Terras da Beira
Semanário








Dossier 2 - A Polémica do IP2

O caso do túnel da Gardunha
André Martins

Sem de alguma forma se querer pôr em causa a importância do itinerário principal (IP2), não pode deixar de merecer reparo a decisão (sobretudo a forma como foi tomada), relativa ao traçado entre a Soalheira e o Fundão e particularmente no que se refere ao troço que faz tangente à Vila de Alpedrinha e atravessa a Serra da Gardunha em túnel.
É a legislação comunitária e nacional que obriga determinados projectos (como é o caso das auto-estradas e vias rápidas), à realização de estudos prévios ao início das obras para avaliação do seu impacte ambiental.
O estudo de impacto ambiental para o troço referido foi apresentado à Comissão de Avaliação, nomeada para o efeito, que no seu próprio parecer o considerava insuficiente, referindo designadamente que não tinha sido efectuada a caracterização dos usos da água, não tinham sido inventariadas e localizadas as principais nascentes de água e não tinha sido caracterizada a área afectada pelos túneis.
Do processo de avaliação do impacte ambiental faz obrigatoriamente parte a chamada consulta pública que, no caso vertente, não o chegou a ser devidamente, dado que não foi além da fixação de uns editais. Reconhecendo um conjunto de vicissitudes em todo o processo a própria Comissão da Avaliação afirma que, em determinada fase, pensou em solicitar uma (nova) verdadeira consulta pública, mas nessa altura já tinham passado os prazos para se poder pronunciar.
As grandes obras e projectos são em muitos casos inerentes ao desenvolvimento e bem estar do próprio Homem, mas a sua realização pode e deve ser feita respeitando a Natureza, da qual o Homem é parte integrante e depende para viver.
Muitas vezes, o fazer a qualquer preço e a redução dos preços das obras, leva a que se cometam atentados cujos custos, a médio ou longo prazo, são extremamente onerosos e por vezes com danos irreparáveis para a vida local, regional, do País ou até para a humanidade.
A Serra da Gardunha, a Vila de Alpedrinha, a região da Beira Interior e as suas gentes, no mínimo mereciam ser tratadas com mais consideração.
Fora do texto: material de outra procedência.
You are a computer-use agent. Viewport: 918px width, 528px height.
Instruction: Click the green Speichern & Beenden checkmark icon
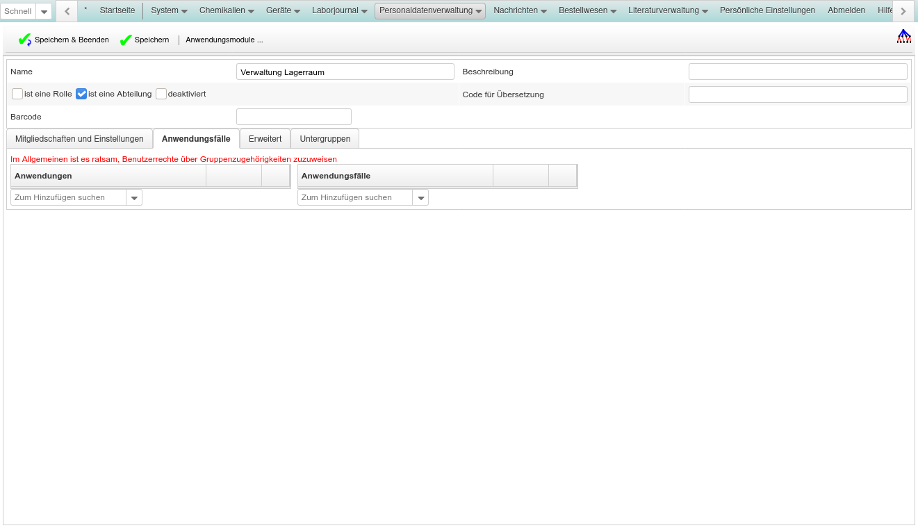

Se havia impactes significativos no ambiente com a realização daquela obra era necessário que os interessados (a população), participassem na decisão a tomar. Para tal a Administração deveria ter promovido sessões públicas para informar e esclarecer os interessados.
Além dos impactes na paisagem no património, outras consequências desta obra já se começaram a fazer sentir. Dezenas de nascentes já secaram, afectando o abastecimento para consumo público e para a agricultura. Esperemos que esta forma irreflectida de o Homem se relacionar com a Natureza, no caso do túnel da Gardunha, não venha a fazer de uma região rica em recursos hídricos um local onde se viva com dificuldades por escassez desse precioso recurso natural que é fonte de vida e de desenvolvimento.